### WHAT YOU SHOULD DO:
Copy the listing word for word, starting at its first line and ending at the line that contains "coordinates (801, 292).", with both ends included.

(Dataset listing)
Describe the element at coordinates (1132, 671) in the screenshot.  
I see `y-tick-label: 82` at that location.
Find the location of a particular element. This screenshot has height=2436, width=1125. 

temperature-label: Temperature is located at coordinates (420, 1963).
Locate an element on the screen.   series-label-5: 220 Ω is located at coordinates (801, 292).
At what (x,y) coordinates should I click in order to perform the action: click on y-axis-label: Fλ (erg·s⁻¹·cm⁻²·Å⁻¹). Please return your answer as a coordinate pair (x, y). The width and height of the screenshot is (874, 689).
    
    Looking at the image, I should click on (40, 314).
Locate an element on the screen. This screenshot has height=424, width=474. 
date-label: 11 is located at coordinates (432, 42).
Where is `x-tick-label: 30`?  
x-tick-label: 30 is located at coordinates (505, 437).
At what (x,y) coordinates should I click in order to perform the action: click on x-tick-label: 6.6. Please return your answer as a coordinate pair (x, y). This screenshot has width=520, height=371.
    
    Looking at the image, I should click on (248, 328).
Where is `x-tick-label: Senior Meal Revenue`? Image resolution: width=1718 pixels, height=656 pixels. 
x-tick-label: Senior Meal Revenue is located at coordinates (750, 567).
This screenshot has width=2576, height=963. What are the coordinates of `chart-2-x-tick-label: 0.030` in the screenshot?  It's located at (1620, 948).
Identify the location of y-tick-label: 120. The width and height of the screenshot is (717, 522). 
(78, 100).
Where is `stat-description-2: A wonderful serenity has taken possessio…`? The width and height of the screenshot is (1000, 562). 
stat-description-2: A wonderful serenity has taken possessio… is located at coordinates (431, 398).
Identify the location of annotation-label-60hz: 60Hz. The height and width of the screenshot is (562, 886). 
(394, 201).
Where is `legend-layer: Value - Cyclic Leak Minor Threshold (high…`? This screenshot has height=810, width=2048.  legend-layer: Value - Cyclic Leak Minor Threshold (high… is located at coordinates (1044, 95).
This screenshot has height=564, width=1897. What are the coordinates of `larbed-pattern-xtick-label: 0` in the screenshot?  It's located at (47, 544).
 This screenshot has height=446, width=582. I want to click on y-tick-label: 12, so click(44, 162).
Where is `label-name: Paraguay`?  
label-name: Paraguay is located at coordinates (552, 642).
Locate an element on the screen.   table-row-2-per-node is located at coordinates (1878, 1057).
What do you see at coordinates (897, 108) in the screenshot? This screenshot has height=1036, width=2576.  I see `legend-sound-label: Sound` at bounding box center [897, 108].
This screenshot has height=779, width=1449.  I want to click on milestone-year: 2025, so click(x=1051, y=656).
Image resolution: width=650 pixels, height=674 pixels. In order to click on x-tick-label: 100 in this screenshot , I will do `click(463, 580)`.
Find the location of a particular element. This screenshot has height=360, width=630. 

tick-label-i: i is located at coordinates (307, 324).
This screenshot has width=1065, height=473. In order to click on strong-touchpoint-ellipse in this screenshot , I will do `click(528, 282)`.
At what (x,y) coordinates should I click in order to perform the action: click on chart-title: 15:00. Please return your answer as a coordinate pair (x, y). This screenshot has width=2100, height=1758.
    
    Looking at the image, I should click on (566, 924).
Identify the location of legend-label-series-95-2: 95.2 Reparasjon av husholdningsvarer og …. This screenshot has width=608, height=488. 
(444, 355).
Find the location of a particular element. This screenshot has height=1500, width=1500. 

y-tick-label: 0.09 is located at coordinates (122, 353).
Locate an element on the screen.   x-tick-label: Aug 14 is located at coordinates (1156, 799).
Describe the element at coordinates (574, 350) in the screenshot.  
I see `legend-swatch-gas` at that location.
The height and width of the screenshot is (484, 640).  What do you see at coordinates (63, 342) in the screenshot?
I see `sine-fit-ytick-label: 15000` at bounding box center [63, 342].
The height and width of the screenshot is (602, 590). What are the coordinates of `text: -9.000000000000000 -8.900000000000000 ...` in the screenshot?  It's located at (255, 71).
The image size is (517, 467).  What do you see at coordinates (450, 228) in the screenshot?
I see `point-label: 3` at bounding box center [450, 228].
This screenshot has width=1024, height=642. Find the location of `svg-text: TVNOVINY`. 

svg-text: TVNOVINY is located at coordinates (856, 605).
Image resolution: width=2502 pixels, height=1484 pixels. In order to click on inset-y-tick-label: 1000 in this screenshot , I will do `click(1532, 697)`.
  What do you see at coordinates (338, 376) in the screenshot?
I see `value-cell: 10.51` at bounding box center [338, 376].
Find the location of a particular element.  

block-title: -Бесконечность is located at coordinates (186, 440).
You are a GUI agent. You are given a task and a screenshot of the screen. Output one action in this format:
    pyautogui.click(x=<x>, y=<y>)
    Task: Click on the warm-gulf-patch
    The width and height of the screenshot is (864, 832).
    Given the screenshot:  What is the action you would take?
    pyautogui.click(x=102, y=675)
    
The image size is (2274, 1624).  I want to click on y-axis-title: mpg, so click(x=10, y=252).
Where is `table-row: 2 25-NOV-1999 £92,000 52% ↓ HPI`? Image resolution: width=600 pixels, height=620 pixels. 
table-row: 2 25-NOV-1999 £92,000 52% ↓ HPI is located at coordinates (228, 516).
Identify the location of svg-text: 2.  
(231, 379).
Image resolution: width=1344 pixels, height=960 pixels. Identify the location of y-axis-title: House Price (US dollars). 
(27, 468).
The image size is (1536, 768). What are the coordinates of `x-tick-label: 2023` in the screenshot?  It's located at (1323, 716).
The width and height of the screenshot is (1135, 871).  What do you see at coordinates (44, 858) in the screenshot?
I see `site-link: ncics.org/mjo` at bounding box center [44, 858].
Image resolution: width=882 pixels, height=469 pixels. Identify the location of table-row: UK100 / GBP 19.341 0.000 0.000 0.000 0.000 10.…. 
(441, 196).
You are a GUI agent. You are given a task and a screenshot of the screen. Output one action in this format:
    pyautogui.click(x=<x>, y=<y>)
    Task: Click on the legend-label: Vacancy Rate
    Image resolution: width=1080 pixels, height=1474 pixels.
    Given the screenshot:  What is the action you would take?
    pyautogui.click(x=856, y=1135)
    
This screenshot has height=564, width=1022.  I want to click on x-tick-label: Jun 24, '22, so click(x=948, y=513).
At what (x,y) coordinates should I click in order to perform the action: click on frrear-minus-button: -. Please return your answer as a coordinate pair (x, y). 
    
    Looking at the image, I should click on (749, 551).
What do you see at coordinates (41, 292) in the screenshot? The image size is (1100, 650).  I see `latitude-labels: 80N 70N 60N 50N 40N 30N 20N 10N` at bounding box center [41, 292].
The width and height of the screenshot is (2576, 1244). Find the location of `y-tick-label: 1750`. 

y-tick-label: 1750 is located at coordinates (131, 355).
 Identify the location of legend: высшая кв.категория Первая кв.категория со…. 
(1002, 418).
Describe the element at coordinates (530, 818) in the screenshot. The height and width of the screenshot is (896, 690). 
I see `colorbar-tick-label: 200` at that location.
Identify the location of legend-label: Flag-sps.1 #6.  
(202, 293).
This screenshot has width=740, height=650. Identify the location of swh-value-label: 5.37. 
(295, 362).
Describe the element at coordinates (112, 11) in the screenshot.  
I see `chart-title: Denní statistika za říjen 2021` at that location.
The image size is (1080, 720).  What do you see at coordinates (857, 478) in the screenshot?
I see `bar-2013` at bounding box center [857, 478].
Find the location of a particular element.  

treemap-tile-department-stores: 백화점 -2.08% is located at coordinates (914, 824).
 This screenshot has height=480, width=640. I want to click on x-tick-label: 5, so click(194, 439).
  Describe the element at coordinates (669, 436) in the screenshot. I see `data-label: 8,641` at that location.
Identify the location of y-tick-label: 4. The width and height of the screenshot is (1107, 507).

### RESULT OF THIS TASK:
Describe the element at coordinates (1132, 671) in the screenshot.  
I see `y-tick-label: 82` at that location.
Find the location of a particular element. This screenshot has height=2436, width=1125. 

temperature-label: Temperature is located at coordinates (420, 1963).
Locate an element on the screen.   series-label-5: 220 Ω is located at coordinates (801, 292).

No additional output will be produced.